**DIRECTIONS FOR THIS TASK**
Return every line in the data below that contains the string "Instruction", treating uppercase and lowercase as different.

**PROVIDED ENTRIES**
----------------
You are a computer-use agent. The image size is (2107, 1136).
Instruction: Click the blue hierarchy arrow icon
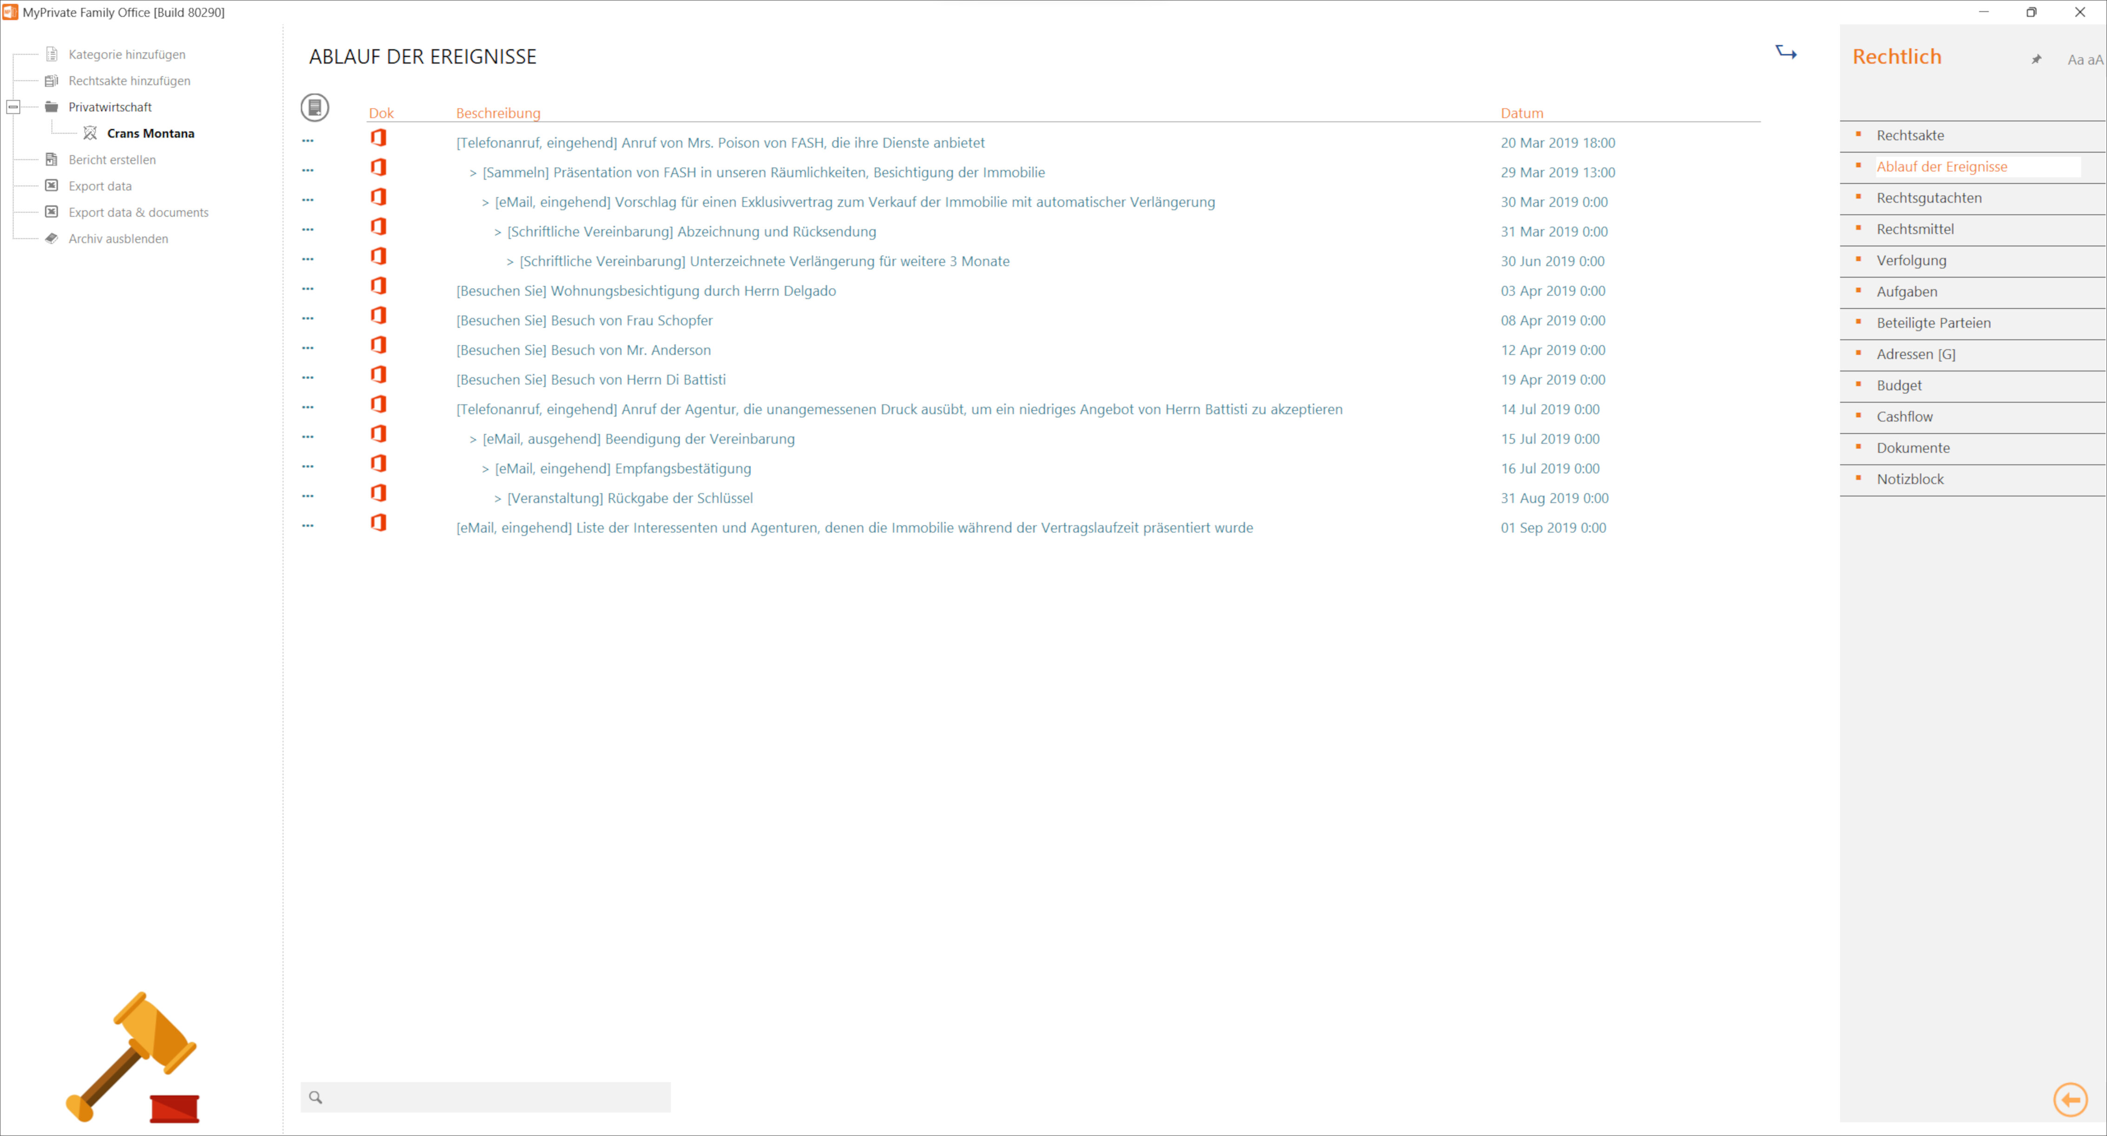(1786, 52)
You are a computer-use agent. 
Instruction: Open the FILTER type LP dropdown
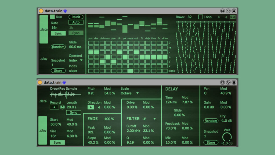coord(149,119)
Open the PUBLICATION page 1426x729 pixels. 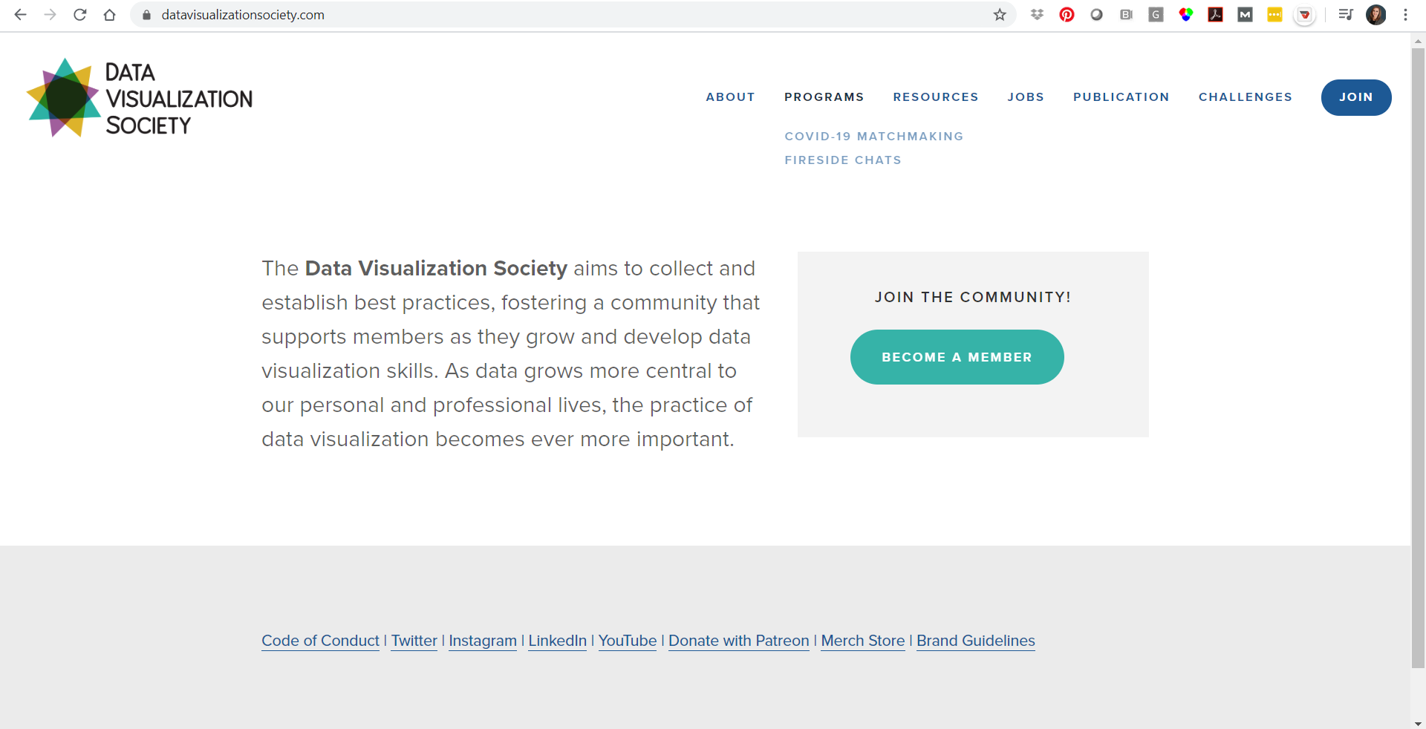click(x=1121, y=97)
----------------
**COMPLETE ANSWER**
Instruction: Click the blue hierarchy arrow icon
Instruction: Open the FILTER type LP dropdown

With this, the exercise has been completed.